How was that process? I think it just follow your heart. We had a little son and we said where has he go to school. We should have bought something in Berlin if you just think about your life very straightforward but the heart was not there. So we decided to buy the house in Mallorca. We didn’t think about moving here permanently. It was just a house for vacations first.

The Deciding Factor

Then some years later our son had to go to school and we had to make a decision. Because then you cannot travel on and off. We looked to different schools and we went to the Montessori school of Mallorca.

The director of the school said to us yeah come on. Your son is seven. He doesn’t speak English. He doesn’t speak Spanish. He doesn’t speak Catalan. Only German. He shall change the land. He shall go to school. He shall go to a school which is not German speaking. So perhaps give him a little time before you do this and come now. This school started in September.

We were sitting in this office. It was March. You have to come now to give him the time. And we had this big farm in Germany. We did it. We just moved on and off. One of us was always here. And we did the move to Mallorca.

When was that? This was eight years ago.

Choosing a Location

What part of Mallorca did you choose to make your home? We are living actually in Sencelles. At the beginning we were starting looking for the house we dreamed of a house in the Tramuntana.

Sencelles is more or less in the middle of the island in the center. Do you have views of the Tramuntana? Yes, we have the total panorama of the Tramuntana.

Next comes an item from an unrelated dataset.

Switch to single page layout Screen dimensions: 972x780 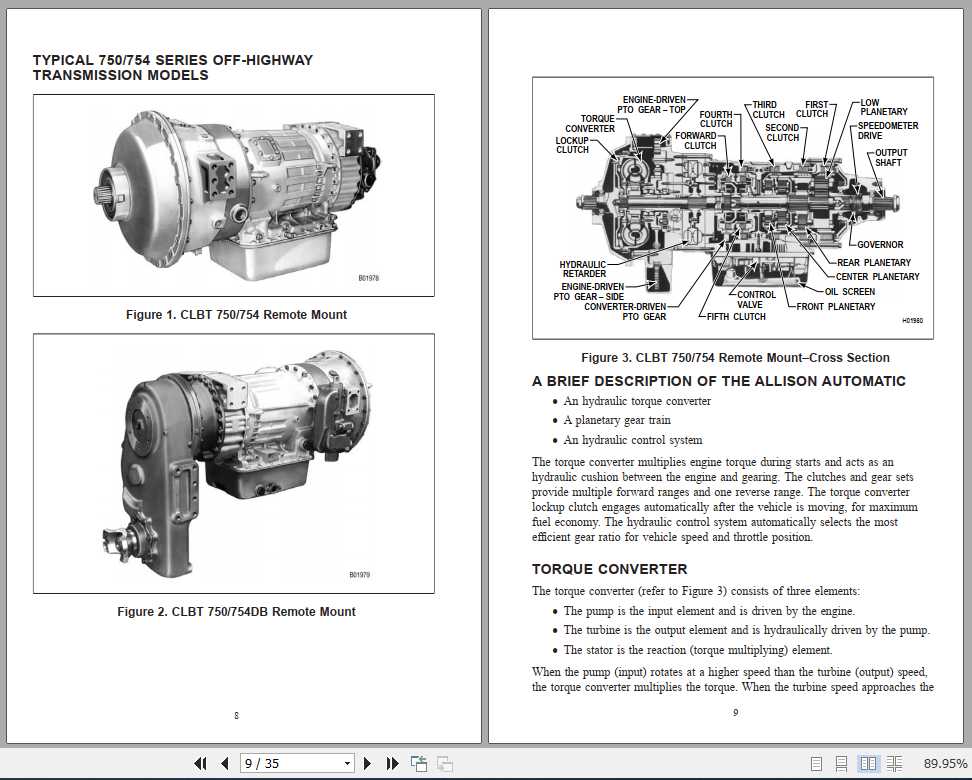point(816,763)
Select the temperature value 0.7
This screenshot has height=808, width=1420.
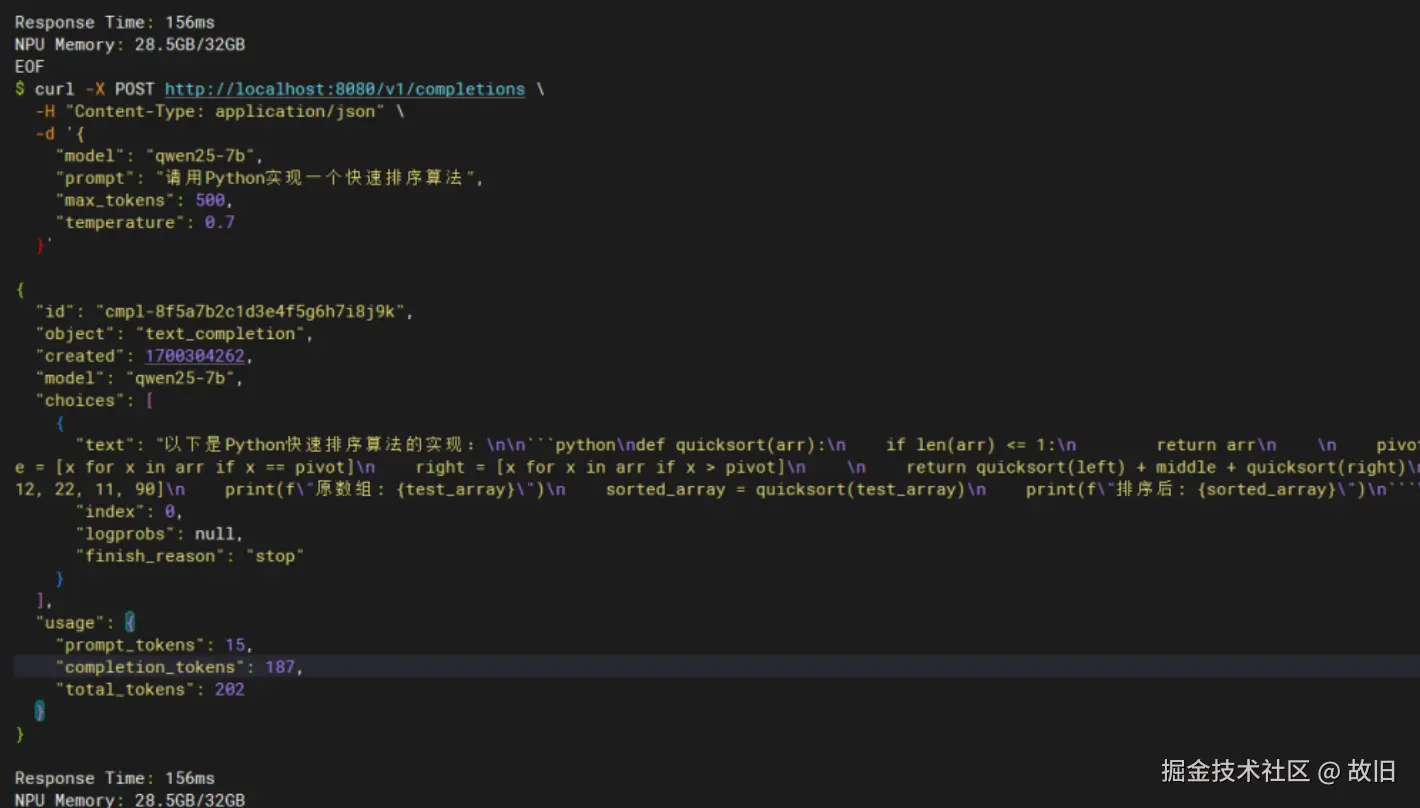click(x=220, y=222)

But a cousin of my husband lived at this point 25 years here on the island. And she said to us if you have a son going to school, if you want to go to Palma because you are a theater girl, so you want to connect to the cultural part and you’re living somewhere up in the mountains and every time you have to go down. I would prefer to go to the middle of the island because you are quickly at the airport, you’re quickly in Palma, you’re quickly in the mountains, you’re quickly at the sea. And the life is always the same. It’s not like in summer it’s completely overcrowded and in winter everything is closed.

We have a very normal life in Sencelles and Inca. I love this. It’s very integrated with the local community. That’s what we loved. We feel that we are in the middle of the country really on the countryside but we are quickly in the cities. So we have everything we want and we have this great view of the Tramuntana.

Finding Can Cavall Blau

At the time you bought your vacation home, were you planning to put horses there and to build up what now actually evolved? No, no. It wasn’t the plan. That’s why we have chosen a part of a very old possession at this time where were no trees, no garden. We thought let’s just buy something where we relax and don’t have to do gardening again. No animals, nothing.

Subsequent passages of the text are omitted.